Genetic modifier discovery for common and rare diseases
Not all people carrying disease-causing mutations or high-risk genetic variants develop the disease. Thus, identifying the genetic and non-genetic modifiers is important to understand the disease mechanisms and build useful and accurate statistical models for disease risk prediction and disease prevention. By genetic admixture-mapping and analyzing gene expression data, we identified the UBD gene as a genetic modifier of APOL1 related kidney disease (two high-risk APOL1 disease risk alleles increased the risk about ten times in a recessive form). Following that, cell-based experiments showed that the UBD and APOL1 protein has physical interaction and that UBD expression mitigates APOL1-mediated cell death (Zhang*, Wang* et al. 2018, PNAS). On the other hand, illustrated by three diseases (coronary artery disease, breast cancer, and colorectal cancer) and by modeling the rare monogenic disease-causing mutations in the polygenic risk background, we show that the polygenic risk has a significant impact on the disease penetrance in individuals carrying the monogenic mutations, in some cases bringing risk closer to the population average(Fahed*, Wang*, homburger*, et al. 2020, Nat. Commun). More importantly, this model is generally applicable to many other conditions. The integration of the risk conferred by monogenic mutations with polygenic backgrounds has the opportunity to provide more accurate risk prediction and enable precise patient stratification and management.
Method development and statistical modeling
Identifying genes that have been positively selected in human evolution can not only help us understand the adaptive evolution of human beings, but also help understand the risk mechanism of diseases.
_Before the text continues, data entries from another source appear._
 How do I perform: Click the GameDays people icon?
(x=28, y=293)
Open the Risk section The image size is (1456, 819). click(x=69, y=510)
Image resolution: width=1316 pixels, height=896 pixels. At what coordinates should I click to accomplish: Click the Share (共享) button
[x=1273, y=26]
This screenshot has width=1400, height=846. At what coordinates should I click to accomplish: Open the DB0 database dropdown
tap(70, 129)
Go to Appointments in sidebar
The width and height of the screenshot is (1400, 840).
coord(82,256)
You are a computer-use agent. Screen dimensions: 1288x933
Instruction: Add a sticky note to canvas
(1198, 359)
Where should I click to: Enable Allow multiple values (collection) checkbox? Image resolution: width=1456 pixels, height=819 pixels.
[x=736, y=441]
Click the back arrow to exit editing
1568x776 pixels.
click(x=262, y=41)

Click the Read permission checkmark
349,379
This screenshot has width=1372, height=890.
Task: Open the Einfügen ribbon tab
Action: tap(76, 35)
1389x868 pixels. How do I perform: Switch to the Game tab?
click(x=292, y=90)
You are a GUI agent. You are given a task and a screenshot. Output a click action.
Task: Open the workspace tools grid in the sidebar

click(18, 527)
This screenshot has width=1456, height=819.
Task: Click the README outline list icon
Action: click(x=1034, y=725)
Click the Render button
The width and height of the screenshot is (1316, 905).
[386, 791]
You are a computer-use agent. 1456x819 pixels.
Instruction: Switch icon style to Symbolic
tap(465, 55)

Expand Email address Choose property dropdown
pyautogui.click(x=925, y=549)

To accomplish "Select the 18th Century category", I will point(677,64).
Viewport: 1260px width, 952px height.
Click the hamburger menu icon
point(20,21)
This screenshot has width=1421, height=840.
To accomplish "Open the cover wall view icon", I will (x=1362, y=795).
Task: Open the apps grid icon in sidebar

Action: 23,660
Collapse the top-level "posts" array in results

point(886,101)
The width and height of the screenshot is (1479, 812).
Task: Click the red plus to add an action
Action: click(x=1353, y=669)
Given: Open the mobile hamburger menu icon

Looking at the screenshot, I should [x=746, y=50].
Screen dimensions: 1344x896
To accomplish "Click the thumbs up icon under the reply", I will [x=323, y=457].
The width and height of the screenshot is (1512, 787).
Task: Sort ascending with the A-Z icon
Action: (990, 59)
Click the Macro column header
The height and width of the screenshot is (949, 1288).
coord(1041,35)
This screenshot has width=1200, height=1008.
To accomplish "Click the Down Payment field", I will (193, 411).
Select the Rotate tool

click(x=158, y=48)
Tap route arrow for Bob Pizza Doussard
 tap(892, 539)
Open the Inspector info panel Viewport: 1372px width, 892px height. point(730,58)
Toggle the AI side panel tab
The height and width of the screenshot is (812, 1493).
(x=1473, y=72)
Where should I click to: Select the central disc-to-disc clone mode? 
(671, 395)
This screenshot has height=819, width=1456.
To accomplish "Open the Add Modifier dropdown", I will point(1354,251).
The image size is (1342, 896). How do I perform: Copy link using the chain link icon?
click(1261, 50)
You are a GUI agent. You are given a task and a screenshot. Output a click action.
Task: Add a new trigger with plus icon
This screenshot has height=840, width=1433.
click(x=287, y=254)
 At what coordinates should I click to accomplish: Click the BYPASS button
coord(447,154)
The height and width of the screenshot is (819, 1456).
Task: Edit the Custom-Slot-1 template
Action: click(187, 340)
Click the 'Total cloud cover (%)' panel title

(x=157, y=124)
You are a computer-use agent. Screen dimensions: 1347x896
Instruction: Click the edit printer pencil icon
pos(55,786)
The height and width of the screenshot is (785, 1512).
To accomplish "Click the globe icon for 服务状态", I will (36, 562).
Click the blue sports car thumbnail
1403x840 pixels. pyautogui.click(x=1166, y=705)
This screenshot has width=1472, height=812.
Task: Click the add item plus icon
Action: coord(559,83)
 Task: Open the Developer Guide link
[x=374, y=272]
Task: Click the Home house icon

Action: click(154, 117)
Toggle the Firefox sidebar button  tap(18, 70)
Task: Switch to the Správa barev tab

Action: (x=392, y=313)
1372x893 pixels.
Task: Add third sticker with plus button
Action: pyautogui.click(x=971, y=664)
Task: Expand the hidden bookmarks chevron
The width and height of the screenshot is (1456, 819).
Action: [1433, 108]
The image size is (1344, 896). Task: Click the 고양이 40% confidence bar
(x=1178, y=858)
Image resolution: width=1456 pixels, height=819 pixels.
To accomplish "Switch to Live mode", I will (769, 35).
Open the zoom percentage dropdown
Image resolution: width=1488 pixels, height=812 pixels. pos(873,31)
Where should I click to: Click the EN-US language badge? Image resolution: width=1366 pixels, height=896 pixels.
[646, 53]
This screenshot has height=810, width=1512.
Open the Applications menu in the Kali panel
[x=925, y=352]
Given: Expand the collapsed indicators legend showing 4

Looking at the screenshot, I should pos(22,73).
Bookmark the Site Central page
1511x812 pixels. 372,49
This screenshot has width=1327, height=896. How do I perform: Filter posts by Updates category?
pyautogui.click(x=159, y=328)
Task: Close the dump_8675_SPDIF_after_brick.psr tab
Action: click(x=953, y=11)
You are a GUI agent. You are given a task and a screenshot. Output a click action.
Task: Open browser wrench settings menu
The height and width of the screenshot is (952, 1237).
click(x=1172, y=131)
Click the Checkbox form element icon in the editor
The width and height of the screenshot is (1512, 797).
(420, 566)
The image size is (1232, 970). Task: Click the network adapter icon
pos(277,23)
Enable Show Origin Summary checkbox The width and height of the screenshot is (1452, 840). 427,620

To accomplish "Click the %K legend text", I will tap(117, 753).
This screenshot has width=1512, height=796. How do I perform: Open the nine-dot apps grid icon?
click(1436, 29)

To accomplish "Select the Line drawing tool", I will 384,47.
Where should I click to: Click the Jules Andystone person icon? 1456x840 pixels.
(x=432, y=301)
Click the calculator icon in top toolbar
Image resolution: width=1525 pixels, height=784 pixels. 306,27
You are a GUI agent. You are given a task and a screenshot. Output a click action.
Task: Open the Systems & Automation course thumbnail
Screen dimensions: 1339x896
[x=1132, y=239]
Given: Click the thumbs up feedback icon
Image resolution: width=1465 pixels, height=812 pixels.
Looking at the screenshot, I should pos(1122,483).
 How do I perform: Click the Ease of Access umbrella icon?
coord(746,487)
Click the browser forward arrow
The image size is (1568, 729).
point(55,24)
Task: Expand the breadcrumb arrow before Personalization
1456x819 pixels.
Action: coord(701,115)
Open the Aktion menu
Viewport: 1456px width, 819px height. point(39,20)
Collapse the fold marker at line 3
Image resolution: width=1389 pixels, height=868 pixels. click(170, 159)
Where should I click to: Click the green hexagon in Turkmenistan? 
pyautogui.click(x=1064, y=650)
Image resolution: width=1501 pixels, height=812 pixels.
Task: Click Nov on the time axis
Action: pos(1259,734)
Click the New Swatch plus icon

Although thanks to the rapid development of next-generation gene sequencing and genotyping technology, a large amount of genetic data has been rapidly generated in recent years. However, genetic testing methods for accurately and efficiently analyzing and identifying genes subject to positive selection from these data are still very limited. Furthermore, it is even more challenging to pinpoint the driver mutation that was selected. We, therefore, designed a fast and accurate method for detecting positive selection genes and locating positive selection driving mutations. This algorithm is comparable in statistical power to the most effective and most commonly used algorithm(iHS) at that time, but the calculation speed is more than 10,000 times faster. More importantly, the accuracy of the new algorithm for locating positive selection effect sites is significantly better than that of the iHS algorithm. In addition, when the selection effect is relatively weak, the positioning ability of the new algorithm far exceeds other traditional algorithms (Wang et al. 2014, Mol Biol Evol, and He, Wang et al. 2015, Genome Research).